#### Information

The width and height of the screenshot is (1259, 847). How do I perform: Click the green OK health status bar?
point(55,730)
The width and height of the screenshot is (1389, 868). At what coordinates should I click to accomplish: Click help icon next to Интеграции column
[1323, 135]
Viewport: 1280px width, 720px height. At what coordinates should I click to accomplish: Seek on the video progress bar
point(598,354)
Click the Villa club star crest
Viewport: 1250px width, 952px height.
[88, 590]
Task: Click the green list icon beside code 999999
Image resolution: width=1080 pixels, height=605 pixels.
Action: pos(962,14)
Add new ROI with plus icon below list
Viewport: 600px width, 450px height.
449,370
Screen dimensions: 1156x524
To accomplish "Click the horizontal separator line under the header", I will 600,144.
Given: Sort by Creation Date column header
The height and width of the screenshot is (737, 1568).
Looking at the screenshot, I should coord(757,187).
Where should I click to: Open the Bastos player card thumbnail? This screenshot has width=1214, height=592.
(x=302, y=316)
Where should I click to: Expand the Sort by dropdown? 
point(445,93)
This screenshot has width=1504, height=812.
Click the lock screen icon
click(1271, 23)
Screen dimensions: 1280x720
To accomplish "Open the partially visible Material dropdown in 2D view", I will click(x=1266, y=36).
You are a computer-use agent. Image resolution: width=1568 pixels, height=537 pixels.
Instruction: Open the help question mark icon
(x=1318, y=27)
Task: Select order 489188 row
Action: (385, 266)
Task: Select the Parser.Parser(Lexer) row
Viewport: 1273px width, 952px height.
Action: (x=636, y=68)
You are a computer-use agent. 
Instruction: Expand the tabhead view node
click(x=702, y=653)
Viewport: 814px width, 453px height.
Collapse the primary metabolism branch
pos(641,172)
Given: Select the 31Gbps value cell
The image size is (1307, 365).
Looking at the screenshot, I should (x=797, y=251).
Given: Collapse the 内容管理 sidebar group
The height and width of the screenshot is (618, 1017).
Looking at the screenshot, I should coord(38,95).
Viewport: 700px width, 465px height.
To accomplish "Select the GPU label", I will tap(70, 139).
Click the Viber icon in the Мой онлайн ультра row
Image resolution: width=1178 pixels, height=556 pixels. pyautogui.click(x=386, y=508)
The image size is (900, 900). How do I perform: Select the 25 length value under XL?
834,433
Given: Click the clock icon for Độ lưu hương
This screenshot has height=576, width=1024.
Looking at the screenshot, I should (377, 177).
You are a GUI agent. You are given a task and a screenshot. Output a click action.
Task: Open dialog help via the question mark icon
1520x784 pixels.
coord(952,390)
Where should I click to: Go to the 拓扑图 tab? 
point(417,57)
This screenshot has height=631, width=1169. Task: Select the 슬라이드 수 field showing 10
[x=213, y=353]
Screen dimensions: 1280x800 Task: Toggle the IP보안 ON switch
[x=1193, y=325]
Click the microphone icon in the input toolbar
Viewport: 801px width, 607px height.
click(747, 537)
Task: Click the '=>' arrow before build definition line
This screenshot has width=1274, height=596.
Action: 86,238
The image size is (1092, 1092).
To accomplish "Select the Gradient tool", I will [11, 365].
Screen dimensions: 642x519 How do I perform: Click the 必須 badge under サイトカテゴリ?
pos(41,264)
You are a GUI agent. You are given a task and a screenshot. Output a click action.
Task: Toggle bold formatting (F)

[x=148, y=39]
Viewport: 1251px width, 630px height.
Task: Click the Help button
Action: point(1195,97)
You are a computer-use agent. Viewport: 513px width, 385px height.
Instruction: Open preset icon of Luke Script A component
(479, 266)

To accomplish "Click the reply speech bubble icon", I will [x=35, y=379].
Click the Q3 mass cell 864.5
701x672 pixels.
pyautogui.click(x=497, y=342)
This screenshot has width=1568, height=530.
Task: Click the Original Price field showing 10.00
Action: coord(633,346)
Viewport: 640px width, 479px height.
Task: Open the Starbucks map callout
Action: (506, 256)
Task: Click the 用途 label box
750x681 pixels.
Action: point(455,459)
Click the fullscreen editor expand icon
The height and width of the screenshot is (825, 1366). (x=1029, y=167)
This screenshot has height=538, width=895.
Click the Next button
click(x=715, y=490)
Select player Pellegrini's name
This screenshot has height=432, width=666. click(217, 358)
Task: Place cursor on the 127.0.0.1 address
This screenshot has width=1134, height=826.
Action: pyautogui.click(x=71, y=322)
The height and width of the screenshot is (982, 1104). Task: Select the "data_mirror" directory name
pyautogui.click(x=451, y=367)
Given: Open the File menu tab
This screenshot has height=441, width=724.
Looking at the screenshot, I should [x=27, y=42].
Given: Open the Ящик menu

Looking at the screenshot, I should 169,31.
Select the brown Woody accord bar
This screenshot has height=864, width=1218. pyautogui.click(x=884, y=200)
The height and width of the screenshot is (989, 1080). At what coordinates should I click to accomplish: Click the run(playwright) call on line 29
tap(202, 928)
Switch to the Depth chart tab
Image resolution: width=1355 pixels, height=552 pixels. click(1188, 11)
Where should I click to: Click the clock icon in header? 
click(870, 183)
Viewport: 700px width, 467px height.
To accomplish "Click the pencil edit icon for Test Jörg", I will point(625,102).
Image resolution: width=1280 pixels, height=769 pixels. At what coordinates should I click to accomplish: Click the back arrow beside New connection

########

● Work required: Which lines of the entries above contain the string "arrow"? Copy each one.

● Result of this exercise:
Task: Click the '=>' arrow before build definition line
Image resolution: width=1280 pixels, height=769 pixels. At what coordinates should I click to accomplish: Click the back arrow beside New connection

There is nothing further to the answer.